#### EXCERPTED RECORDS ####
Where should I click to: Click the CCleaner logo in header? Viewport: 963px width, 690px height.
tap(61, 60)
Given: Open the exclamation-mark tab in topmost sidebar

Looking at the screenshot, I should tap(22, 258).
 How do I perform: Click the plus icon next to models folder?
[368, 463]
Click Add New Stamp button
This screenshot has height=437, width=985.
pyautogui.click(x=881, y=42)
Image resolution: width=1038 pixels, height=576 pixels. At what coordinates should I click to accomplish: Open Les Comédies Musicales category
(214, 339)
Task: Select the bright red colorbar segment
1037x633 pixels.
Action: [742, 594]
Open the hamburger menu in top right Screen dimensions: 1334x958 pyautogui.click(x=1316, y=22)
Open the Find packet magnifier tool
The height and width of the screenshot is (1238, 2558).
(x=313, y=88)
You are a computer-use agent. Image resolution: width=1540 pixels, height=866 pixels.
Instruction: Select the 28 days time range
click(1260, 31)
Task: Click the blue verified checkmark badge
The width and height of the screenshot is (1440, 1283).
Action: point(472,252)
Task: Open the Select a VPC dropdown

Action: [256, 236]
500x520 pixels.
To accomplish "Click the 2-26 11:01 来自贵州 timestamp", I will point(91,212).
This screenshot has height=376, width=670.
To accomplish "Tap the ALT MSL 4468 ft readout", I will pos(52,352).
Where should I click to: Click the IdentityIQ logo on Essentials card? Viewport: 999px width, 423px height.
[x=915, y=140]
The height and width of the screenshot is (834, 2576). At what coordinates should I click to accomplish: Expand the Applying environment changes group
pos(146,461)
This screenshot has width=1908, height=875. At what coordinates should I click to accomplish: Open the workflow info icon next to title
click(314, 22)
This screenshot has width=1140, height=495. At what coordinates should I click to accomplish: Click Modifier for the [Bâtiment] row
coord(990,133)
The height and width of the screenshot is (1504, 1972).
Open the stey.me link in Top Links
####
Could you swap "Viewport" for "Screen" throughout all the entries above and return them with nothing else changed?

[RESULT]
Where should I click to: Click the CCleaner logo in header? Screen: 963px width, 690px height.
tap(61, 60)
Given: Open the exclamation-mark tab in topmost sidebar

Looking at the screenshot, I should tap(22, 258).
 How do I perform: Click the plus icon next to models folder?
[368, 463]
Click Add New Stamp button
This screenshot has height=437, width=985.
pyautogui.click(x=881, y=42)
Image resolution: width=1038 pixels, height=576 pixels. At what coordinates should I click to accomplish: Open Les Comédies Musicales category
(214, 339)
Task: Select the bright red colorbar segment
1037x633 pixels.
Action: [742, 594]
Open the hamburger menu in top right Screen dimensions: 1334x958 pyautogui.click(x=1316, y=22)
Open the Find packet magnifier tool
The height and width of the screenshot is (1238, 2558).
(x=313, y=88)
You are a computer-use agent. Image resolution: width=1540 pixels, height=866 pixels.
Instruction: Select the 28 days time range
click(1260, 31)
Task: Click the blue verified checkmark badge
The width and height of the screenshot is (1440, 1283).
Action: point(472,252)
Task: Open the Select a VPC dropdown

Action: [256, 236]
500x520 pixels.
To accomplish "Click the 2-26 11:01 来自贵州 timestamp", I will point(91,212).
This screenshot has height=376, width=670.
To accomplish "Tap the ALT MSL 4468 ft readout", I will pos(52,352).
Where should I click to: Click the IdentityIQ logo on Essentials card? Screen: 999px width, 423px height.
[x=915, y=140]
The height and width of the screenshot is (834, 2576). At what coordinates should I click to accomplish: Expand the Applying environment changes group
pos(146,461)
This screenshot has width=1908, height=875. At what coordinates should I click to accomplish: Open the workflow info icon next to title
click(314, 22)
This screenshot has width=1140, height=495. At what coordinates should I click to accomplish: Click Modifier for the [Bâtiment] row
coord(990,133)
The height and width of the screenshot is (1504, 1972).
Open the stey.me link in Top Links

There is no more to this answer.